The security non-findings were interesting. None of the large enterprises from our survey reports breaches. They’ve seen no major disasters. Implementation issues a-plenty, and some outages yes, but no “advanced persistent threat” activity. From the security perspective the migration seems to be proceeding smoothly. Concerns are holding some organizations back, but it’s just concerns. These concerns, implementation issues and architecture changes are extremely interesting in themselves – and you may expect to hear more from me on that – but they aren’t the subject of this particular blog post.
Part of me was looking for breaches, and that dog didn’t bark, at least among the 15 large enterprises we interviewed. I also looked at other information sources to see how enterprises are faring in cloud security. For example, a survey of attacks by Alert Logic reports that enterprises who use both premise-based applications and cloud-based ones are finding fewer attacks in the cloud. Does that mean the cloud is more secure than the enterprise, or just that the other shoe has yet to drop? As I’ve written before, I think some cloud service providers (CSPs) operate with stronger security controls than many enterprises, but they face a potentially more serious threat landscape long term due to the risk that’s aggregated in their volume of services. Thus, CSPs must be more secure than enterprises.
Clearly, the realization of higher cloud risk from the aggregation has yet to materialize for most large end user enterprise customers. (Notice the careful wording to exclude the likes of Sony Playstation Network, which is a service.) But one has to assume that as large amounts of sensitive and valuable IT reach the cloud they will be breached much as they are (continually) on premises. Perhaps breaches of enterprise security objectives will be less frequent in the cloud but when they happen they may be larger and more spectacular.

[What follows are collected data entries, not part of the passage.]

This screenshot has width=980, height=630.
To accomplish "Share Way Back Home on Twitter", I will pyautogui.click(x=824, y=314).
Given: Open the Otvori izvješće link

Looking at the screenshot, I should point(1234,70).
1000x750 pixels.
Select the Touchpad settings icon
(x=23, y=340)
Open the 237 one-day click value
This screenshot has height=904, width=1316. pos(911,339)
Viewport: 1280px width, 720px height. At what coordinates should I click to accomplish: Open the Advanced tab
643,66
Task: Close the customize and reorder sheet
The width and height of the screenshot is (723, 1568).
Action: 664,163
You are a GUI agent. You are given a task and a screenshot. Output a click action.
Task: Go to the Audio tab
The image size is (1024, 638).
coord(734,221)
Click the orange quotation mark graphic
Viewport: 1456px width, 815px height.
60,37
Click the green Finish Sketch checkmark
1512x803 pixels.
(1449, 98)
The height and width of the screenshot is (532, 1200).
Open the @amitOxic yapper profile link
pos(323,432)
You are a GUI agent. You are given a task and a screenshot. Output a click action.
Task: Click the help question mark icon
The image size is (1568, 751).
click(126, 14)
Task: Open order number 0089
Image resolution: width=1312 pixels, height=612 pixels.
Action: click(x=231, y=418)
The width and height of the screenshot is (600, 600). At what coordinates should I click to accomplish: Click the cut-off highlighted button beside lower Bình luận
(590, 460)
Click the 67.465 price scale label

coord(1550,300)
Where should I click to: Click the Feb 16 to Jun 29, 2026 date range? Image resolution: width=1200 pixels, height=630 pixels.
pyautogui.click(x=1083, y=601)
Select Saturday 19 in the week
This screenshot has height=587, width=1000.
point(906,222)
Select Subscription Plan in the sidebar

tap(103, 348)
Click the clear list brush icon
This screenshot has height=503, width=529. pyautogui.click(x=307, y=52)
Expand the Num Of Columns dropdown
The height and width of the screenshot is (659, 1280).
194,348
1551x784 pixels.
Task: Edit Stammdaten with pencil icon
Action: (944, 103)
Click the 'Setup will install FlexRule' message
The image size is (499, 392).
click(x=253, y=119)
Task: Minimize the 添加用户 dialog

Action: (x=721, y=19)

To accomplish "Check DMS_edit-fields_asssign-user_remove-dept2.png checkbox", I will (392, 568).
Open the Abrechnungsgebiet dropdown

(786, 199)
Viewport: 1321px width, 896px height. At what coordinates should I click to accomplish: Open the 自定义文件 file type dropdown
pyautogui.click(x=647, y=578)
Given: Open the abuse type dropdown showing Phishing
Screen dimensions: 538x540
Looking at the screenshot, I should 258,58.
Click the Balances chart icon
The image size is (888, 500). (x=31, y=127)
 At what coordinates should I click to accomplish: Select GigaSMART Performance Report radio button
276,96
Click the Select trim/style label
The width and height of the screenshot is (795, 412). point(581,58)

So far the breaches we’ve seen from Amazon, Azure, and others are mostly outages impacting our availability objectives. Bad enough in themselves, but not yet trampling enterprise confidentiality and integrity like Operation Aurora, Shady Rat, Night Dragon, and Zeus did. I mean to say that while we’ve seen forceful browsing or phishing vulnerabilities from Amazon, Google, Microsoft, and Salesforce these are still small potatoes that haven’t caused big losses. But it is inevitable that larger breaches of confidentiality and integrity will.
On the plains of the Serengeti wildebeests conduct their annual migration. Some are pulled down by predators, many survive. An interesting risk management question lies there: what is an acceptable loss rate?